Friday, July 4, 2014

Free online class via MoMA

I received an email from MOMA yesterday that said they are hosting a FREE ONLINE PD course on Interactive Strategies for Engaging with Art. Thought some of you might be interested!
It starts July 7th. 



If any of you readers do sign up please feel free to comment on this post so others know who else may be taking the course as well. 

On another note- I have neglected my blog since mid-spring, apologies. One day soon I will update some of my final middle school lessons from this school year! 

Wednesday, May 14, 2014

Rhythm & design with acrylic, inspired by multicultural fabrics


Gessoed masonite (9x12)
Acrylic Paint

For the raised parts:
Mat Board scraps & cardboard squares - glue gunned 

This lesson focused on the PRINCIPLES of DESIGN, 
and specifically RHYTHM. 
It was also a wonderful way to introduce the kids to acrylic paint. 

Resource for rhythm:
I can't say enough great things about this post from the Helpful Art Teacher
And I HIGHLY recommend showing the short video to your students if you are trying to get across how to abstract nature or create designs that are inspired by an object but shouldn't look like the object. (I used this resource for an eighth grade abstracted nature project.)

For this project:
I supplied students with the following list of keywords and they did google image searches. 
They could google as they pleased, and had to find
three sources of inspiration before creating their design. 

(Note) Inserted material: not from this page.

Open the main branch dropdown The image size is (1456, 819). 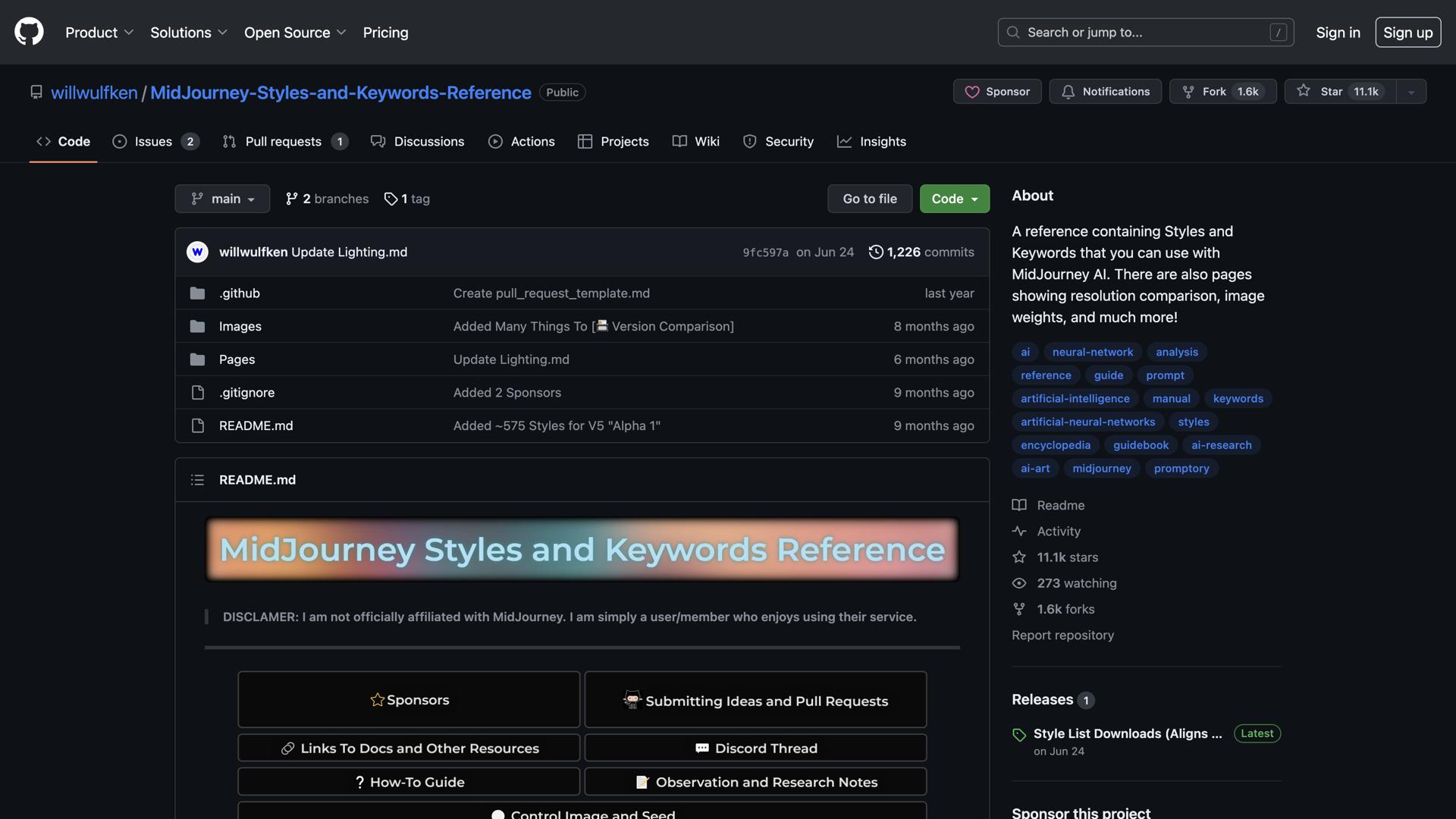click(221, 199)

Indian block printing, Adinkra printed cloth, Kente woven cloth
Mudcloth from Mali, javanese batik, Tapa cloth,
Quilts of Gee's Bend, Quilts by Eleanor McCain


They planned their design out in pencil. 
It had to be inspired by their three sources convey rhythm and repetition. 
Raised painted shapes were optional,
and I did my best to deter them from creating a centered design. 



For IPAD teachers!
My students created a slide show illustrating their inspiration and process in Explain Everything. 
I had them save each slide as an image and email the images to me. 
Then I popped all of the slides into imovie so I have a slide show of their design process to display at the art show. 
Here is one great example:








Friday, May 9, 2014

Chinese Brush Painting and Perspective


My seventh graders are in the middle of an Asian-influenced unit. 
To begin the unit I introduced them to Chinese Brush Painting. 
My school has lower, middle, and upper school are all on the same campus.
So I was very lucky to have the chance to have one of the high school Chinese students,
who had learned traditional brush painting when he was younger, came and did a demonstration for my classes. 

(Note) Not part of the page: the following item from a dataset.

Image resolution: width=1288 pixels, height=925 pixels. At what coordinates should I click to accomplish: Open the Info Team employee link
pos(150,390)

Before we started the main project, for one class session I cut down small 6 x 6 pieces of rice paper for the kids to practice on. They practiced bamboo, trees, mountains, for the most part. I have a few Chinese students, and they showed the kids how to write their names in Chinese characters as well, which they loved. 

Tips:
I had inexpensive chinese brushes on hand but most of us liked to use these size 6 and 8 round white nylon watercolor brushes by Sax instead. 
The ink can be watered down with a little water on a small palette to get dark grey in addition to black. Most of the kids shared a tiny cup of ink and a tiny cup of water. 


The project:

From there we took a break from brush painting and the students learned how 2-point perspective works. After practicing this new concept, they each had to select a photo of Chinese or Japanese inspired architecture that demonstrated 2-point perspective to draw. 
They drew the buildings on 9 x 12 paper. 

Then they placed the rice paper over their drawing and traced the drawing in ink. 
This part of the process was the least time consuming and only took 1 to 2 class periods. 


To give them a finished look, we back them with construction paper and popped them in pre-cut mats. They look awesome and the kids learned so much! 

Wednesday, April 23, 2014

Farmland landscapes using perspective



I did this lesson with seventh graders, most of who have not learned anything about perspective drawing. This was a wonderful introduction to perspective drawing & landscapes. I would recommend it for 5th-7th grade. We did a 1 point perspective worksheet first. 
The use of soft pastel on colored construction paper is no fail.
I love setting the kids up with a project that is destined to look great. 


Students had to draw a landscape and include crop lines some how.
Tracing in sharpie before applying the pastel was optional. 

These were a few of the examples I showed the kids. If you'd like my entire slide show leave your email in the comments and I'll happily send it along to you.




There are so many great Van Gogh examples, you could easily tie it in with a Van Gogh lesson. 

Some more great finished products:











Monday, April 21, 2014

Middle school self-portraits with style

Self-portraits!


These were done by my sixth graders. 
I wanted to squeeze in portraits but I was in a time crunch
so I went for a graphic design, limited color palette approach. 
Their practice drawings included shading but not the final products. 
I gave the students the option to do sunglasses in lieu of eyes but surprisingly only a few of them took me up on my offer. 

The backgrounds were inspired by Beatriz Milhazes. 
The kids were limited to sharpie, fat black marker, grey marker, and one color. 
After this project we dove into a unit focused on the principles of design, so this was a great segue from the last unit focused on realistic drawing into the new one.